If you have been reading my green columns here for a while, you can imagine that wasteful use and abuse of water makes me cringe. Typically, it seems to stem from either thoughtless, selfish or simply lazy habits, which drive me around the bend! Think of your friend who washes and rinses all their dishes by hand under a full-on running tap. Neighbours who hose down their slightly dusty driveway because sweeping it or allowing it to gather a little bit of dust seem unthinkable to them. Homeowners or golf courses who want their expansive and immaculate lawns or courses to stay a lush green throughout summer. And then there are industries and manufacturing processes that require massive amounts of water to produce something, like the Tar Sands, which need three to four barrels of water to clean and produce one barrel of bitumen, states the Natural Resources of Canada website. Or the large beverage corporations, who take billions of gallons from rivers or smaller lakes – like the Grand River or streams in the Blue Mountains – and thereby dry out local wells and aquifers that the area communities and farmers depend on. I will write about that particular aspect another time!

Many personal and business use habits can be improved upon, and to help it along, some towns and cities set and enforce water conservation laws in their summer months. In a recent ad in this newspaper, the Town of Orangeville announced the closure of Well 10, which provides eleven percent of our local water supply and asks that we “do our part to preserve and protect our water.” That closure aside, I would love to see more towns and cities setting strict regulations around wasting water. 

For example, some years ago, when I visited a friend in Las Vegas, I noticed their mandatory laws to conserve their scarce water supplies (they are a desert city, after all). As part of the Southern Nevada Water Authority, the city adopted mandatory conservation measures in 2003, for example, seasonal watering restrictions, golf course water budgets, a grass replacement program, water waste penalties, and changes to municipal codes that significantly reduced the impact of new development on their water supply. 

From May to August, the use of sprinklers is not allowed between 11am and 7pm, never on Sundays, and then only for a 12-minute daily total. Drip irrigation is permitted two to three days a week, and only watering with a handheld hose is always allowed. Not allowed, though, is the use of Colorado River water to irrigate unused, decorative grass in their valley by the end of 2026. This means grass in medians, roundabouts, and at business centers.
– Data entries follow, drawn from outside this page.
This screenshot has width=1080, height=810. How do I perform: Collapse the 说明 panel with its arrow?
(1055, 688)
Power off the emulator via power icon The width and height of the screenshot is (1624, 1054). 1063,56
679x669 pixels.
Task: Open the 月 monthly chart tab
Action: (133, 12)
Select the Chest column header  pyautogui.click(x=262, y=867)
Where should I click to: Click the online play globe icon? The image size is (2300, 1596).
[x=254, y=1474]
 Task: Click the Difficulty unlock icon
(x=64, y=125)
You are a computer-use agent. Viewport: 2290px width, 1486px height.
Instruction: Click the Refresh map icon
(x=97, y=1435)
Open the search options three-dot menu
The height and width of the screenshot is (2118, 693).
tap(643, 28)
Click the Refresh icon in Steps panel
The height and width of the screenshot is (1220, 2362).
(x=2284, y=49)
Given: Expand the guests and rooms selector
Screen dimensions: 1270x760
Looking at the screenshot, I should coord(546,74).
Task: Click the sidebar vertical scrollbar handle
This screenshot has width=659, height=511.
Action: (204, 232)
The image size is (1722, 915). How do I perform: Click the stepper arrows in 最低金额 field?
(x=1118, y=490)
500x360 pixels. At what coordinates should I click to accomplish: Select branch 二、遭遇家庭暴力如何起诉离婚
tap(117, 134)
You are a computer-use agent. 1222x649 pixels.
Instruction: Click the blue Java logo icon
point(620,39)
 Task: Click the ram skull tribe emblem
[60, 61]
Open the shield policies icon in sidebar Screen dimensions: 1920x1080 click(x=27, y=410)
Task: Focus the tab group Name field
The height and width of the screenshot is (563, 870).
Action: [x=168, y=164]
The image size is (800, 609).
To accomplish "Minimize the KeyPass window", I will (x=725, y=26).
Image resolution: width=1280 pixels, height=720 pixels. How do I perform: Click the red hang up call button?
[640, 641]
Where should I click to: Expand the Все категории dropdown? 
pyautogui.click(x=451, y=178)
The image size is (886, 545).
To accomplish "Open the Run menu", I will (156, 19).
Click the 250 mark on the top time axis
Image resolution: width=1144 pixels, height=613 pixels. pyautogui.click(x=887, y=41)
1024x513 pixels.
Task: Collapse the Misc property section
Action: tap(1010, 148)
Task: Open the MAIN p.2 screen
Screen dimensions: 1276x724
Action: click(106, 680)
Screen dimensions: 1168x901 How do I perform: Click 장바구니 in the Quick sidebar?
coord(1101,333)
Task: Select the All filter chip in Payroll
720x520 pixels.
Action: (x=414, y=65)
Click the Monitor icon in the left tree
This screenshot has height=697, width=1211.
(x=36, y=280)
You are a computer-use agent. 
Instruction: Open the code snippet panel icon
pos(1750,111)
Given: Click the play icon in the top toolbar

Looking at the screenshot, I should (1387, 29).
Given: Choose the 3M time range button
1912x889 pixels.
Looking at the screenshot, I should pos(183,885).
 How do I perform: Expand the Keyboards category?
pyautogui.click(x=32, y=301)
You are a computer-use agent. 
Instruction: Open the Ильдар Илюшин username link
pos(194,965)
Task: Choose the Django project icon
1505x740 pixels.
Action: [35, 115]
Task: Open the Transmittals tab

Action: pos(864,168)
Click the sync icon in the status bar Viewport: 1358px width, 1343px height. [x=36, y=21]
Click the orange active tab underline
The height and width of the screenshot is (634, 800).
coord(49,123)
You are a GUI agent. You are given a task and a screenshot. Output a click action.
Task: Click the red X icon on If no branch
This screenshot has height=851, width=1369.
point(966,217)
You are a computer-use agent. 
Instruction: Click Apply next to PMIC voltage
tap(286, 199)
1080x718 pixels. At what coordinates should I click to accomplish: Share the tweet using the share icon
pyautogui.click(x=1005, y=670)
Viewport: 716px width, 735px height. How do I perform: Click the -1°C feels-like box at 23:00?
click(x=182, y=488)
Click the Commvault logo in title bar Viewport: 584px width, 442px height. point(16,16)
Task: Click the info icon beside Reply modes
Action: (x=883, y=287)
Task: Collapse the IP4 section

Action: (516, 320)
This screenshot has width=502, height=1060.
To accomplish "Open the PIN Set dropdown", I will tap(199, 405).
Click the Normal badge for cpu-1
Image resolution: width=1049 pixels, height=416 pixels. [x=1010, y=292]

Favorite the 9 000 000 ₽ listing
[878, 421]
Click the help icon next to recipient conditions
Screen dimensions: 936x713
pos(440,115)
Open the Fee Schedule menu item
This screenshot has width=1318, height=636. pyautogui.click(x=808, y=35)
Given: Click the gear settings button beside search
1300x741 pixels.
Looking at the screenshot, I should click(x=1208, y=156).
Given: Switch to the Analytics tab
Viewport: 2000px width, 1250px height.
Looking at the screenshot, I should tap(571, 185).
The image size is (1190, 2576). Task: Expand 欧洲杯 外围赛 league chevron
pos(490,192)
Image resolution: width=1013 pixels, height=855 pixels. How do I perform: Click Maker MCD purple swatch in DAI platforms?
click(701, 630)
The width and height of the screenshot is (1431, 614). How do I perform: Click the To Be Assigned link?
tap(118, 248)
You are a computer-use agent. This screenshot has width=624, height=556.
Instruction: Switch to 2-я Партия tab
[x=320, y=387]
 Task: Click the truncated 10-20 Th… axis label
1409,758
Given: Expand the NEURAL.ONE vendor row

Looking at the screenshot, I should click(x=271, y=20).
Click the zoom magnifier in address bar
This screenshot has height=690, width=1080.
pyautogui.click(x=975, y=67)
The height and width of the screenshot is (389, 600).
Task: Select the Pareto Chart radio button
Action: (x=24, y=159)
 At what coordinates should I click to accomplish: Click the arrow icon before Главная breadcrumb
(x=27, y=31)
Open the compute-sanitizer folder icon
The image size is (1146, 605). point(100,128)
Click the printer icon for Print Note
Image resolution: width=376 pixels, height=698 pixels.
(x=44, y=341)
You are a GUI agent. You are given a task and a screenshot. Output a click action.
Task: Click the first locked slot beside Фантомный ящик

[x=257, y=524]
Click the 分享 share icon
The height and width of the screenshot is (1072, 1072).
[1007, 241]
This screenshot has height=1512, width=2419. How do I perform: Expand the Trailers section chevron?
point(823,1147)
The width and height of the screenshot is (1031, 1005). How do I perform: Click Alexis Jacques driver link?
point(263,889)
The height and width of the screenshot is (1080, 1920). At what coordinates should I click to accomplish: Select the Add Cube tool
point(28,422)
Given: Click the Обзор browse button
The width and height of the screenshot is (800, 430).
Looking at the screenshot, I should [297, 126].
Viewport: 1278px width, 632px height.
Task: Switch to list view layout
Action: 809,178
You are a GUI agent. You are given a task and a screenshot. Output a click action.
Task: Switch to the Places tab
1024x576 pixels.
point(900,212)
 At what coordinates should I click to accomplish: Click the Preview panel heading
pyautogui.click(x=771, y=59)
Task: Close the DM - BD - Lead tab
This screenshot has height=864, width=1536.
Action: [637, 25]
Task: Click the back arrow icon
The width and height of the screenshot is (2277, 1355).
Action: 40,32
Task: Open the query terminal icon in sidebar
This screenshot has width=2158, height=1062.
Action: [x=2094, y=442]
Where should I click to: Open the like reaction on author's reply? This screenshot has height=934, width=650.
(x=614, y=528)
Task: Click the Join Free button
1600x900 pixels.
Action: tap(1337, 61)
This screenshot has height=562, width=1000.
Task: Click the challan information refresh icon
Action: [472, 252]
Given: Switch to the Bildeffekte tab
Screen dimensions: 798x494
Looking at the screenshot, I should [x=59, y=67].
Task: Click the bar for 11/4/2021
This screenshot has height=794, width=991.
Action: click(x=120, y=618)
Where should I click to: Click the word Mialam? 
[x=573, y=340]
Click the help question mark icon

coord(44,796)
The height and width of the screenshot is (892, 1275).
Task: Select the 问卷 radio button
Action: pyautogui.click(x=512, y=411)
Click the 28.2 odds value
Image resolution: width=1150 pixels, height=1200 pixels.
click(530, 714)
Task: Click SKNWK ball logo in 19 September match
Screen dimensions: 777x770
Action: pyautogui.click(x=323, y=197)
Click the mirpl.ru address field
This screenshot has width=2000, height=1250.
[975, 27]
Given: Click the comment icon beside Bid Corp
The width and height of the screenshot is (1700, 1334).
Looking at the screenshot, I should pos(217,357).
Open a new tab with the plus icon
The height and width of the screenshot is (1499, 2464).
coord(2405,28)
While these may sound like draconian regulations, they work: By 2021, sin city had reduced their annual water usage by 26 billion gallons compared to the year 2002, despite a population increase. 

Before you say we do not live in a desert here and have no shortage of water, I would say you are wrong on the latter point. Just because we have no noticeable shortage YET does not mean we should not be more mindful and frugal with water usage. I have experienced intentional water shutoffs and rationing during a particularly hot and dry summer in Germany, and that is no fun! Better to prevent that from becoming necessary in the first place and such measures becoming the norm in the future.